Problem requirements — List every line of the material below that contains the word "screenshot".
++++++++++++++++++++
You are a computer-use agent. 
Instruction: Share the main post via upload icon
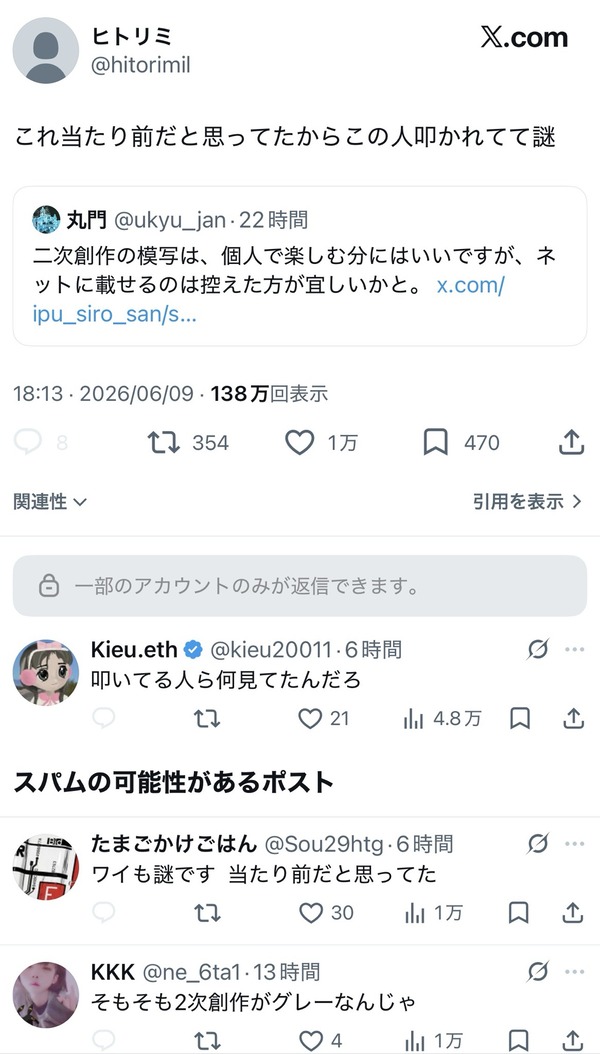[x=571, y=442]
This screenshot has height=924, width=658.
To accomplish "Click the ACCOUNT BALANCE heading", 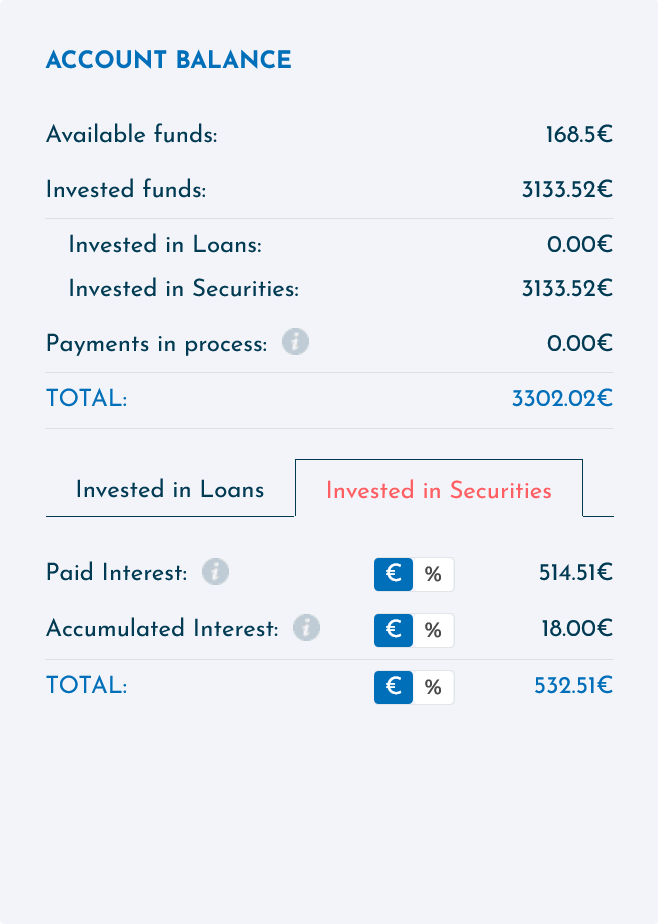I will coord(168,60).
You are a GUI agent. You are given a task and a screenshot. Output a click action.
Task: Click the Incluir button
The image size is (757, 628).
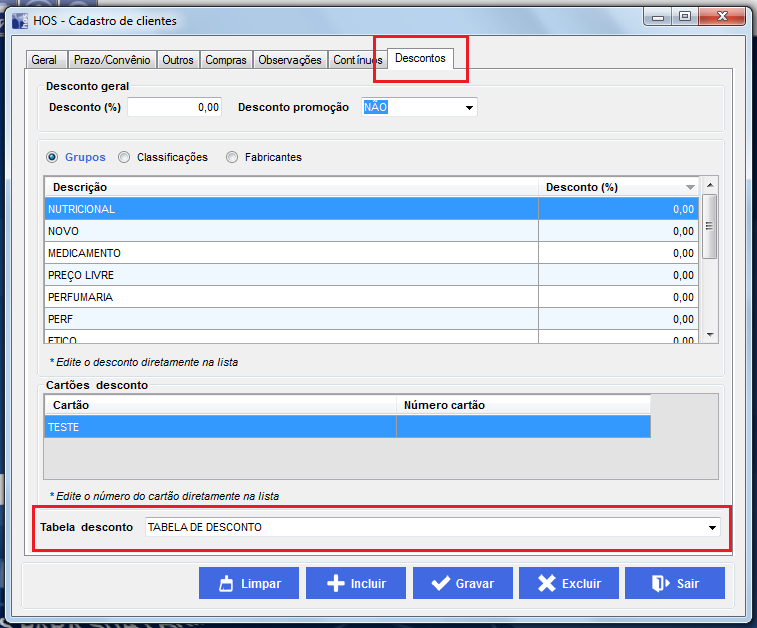pos(355,583)
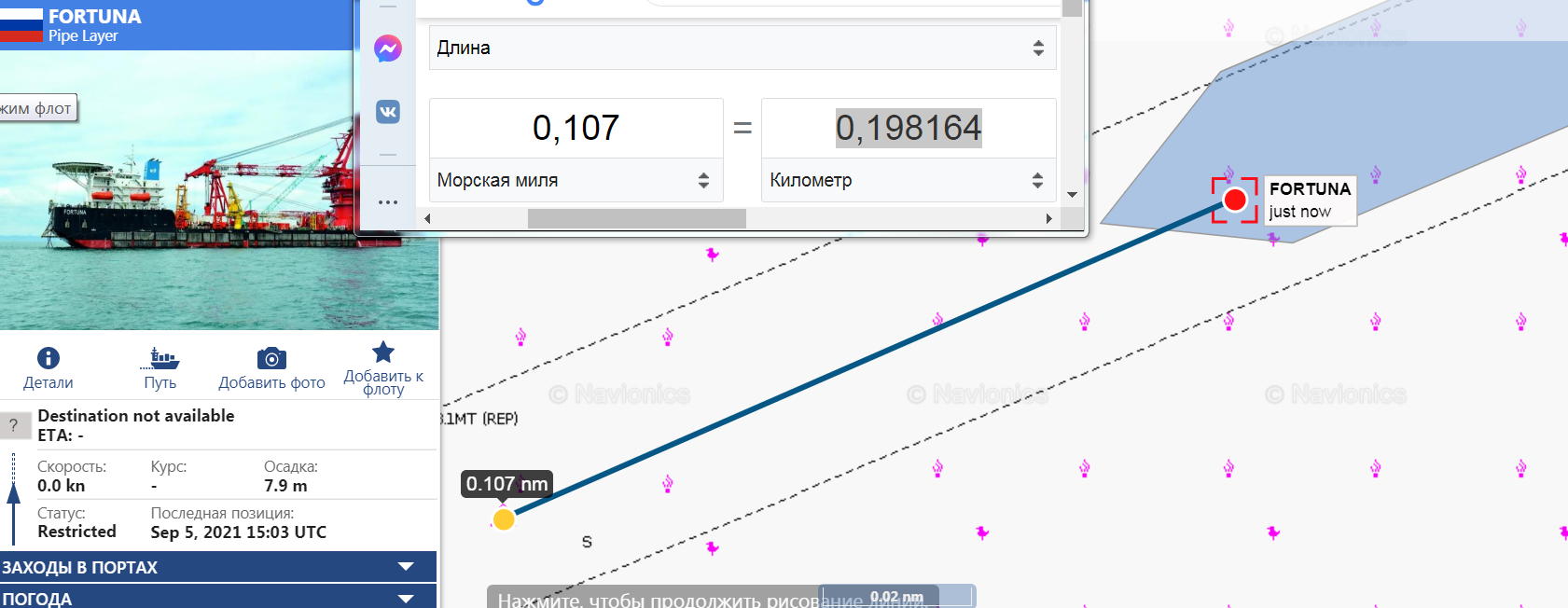Click the Добавить фото camera icon

click(271, 359)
++++++++++++++++++++
Final result —
This screenshot has height=924, width=658.
You are a GUI agent. You are given a task and a screenshot. Output a click action.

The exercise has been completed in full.